**ABOUT THIS TASK**: Once you have read the listing, print all of it word for word.
┄┄┄┄┄┄┄┄┄┄┄┄┄┄┄┄┄┄┄┄
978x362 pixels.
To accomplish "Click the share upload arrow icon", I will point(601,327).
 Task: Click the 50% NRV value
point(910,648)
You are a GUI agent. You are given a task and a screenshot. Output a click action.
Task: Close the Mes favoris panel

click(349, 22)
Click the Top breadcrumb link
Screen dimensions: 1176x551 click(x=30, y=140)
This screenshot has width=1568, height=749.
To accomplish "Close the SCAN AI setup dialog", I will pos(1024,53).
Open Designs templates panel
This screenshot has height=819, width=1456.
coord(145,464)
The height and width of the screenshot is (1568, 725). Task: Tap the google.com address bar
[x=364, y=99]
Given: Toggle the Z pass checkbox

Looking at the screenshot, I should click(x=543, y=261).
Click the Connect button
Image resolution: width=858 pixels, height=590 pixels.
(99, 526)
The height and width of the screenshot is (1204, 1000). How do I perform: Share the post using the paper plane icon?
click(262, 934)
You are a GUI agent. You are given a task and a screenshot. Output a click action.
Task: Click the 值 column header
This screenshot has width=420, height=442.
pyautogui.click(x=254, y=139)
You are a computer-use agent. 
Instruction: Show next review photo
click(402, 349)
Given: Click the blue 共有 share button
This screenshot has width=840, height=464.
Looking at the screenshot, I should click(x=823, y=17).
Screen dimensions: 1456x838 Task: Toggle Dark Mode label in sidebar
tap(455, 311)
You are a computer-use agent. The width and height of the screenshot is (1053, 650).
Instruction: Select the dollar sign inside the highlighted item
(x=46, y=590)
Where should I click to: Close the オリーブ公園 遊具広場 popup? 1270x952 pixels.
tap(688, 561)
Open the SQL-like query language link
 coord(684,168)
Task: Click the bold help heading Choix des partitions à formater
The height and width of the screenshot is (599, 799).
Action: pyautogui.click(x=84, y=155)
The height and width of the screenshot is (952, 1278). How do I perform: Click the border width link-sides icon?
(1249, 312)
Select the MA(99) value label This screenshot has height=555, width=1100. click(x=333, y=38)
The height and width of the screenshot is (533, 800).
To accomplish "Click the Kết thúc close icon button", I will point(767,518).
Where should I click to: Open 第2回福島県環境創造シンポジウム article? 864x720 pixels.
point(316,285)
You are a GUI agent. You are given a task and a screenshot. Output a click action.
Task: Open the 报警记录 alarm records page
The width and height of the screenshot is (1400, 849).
┄┄┄┄┄┄┄┄┄┄┄┄┄┄┄┄┄┄┄┄
**SOLVED EXERCISE**:
978x362 pixels.
To accomplish "Click the share upload arrow icon", I will point(601,327).
 Task: Click the 50% NRV value
point(910,648)
You are a GUI agent. You are given a task and a screenshot. Output a click action.
Task: Close the Mes favoris panel

click(349, 22)
Click the Top breadcrumb link
Screen dimensions: 1176x551 click(x=30, y=140)
This screenshot has width=1568, height=749.
To accomplish "Close the SCAN AI setup dialog", I will pos(1024,53).
Open Designs templates panel
This screenshot has height=819, width=1456.
coord(145,464)
The height and width of the screenshot is (1568, 725). Task: Tap the google.com address bar
[x=364, y=99]
Given: Toggle the Z pass checkbox

Looking at the screenshot, I should click(x=543, y=261).
Click the Connect button
Image resolution: width=858 pixels, height=590 pixels.
(99, 526)
The height and width of the screenshot is (1204, 1000). How do I perform: Share the post using the paper plane icon?
click(262, 934)
You are a GUI agent. You are given a task and a screenshot. Output a click action.
Task: Click the 值 column header
This screenshot has width=420, height=442.
pyautogui.click(x=254, y=139)
You are a computer-use agent. 
Instruction: Show next review photo
click(402, 349)
Given: Click the blue 共有 share button
This screenshot has width=840, height=464.
Looking at the screenshot, I should click(x=823, y=17).
Screen dimensions: 1456x838 Task: Toggle Dark Mode label in sidebar
tap(455, 311)
You are a computer-use agent. The width and height of the screenshot is (1053, 650).
Instruction: Select the dollar sign inside the highlighted item
(x=46, y=590)
Where should I click to: Close the オリーブ公園 遊具広場 popup? 1270x952 pixels.
tap(688, 561)
Open the SQL-like query language link
 coord(684,168)
Task: Click the bold help heading Choix des partitions à formater
The height and width of the screenshot is (599, 799).
Action: pyautogui.click(x=84, y=155)
The height and width of the screenshot is (952, 1278). How do I perform: Click the border width link-sides icon?
(1249, 312)
Select the MA(99) value label This screenshot has height=555, width=1100. click(x=333, y=38)
The height and width of the screenshot is (533, 800).
To accomplish "Click the Kết thúc close icon button", I will point(767,518).
Where should I click to: Open 第2回福島県環境創造シンポジウム article? 864x720 pixels.
point(316,285)
You are a GUI agent. You are given a task and a screenshot. Output a click action.
Task: Open the 报警记录 alarm records page
The width and height of the screenshot is (1400, 849).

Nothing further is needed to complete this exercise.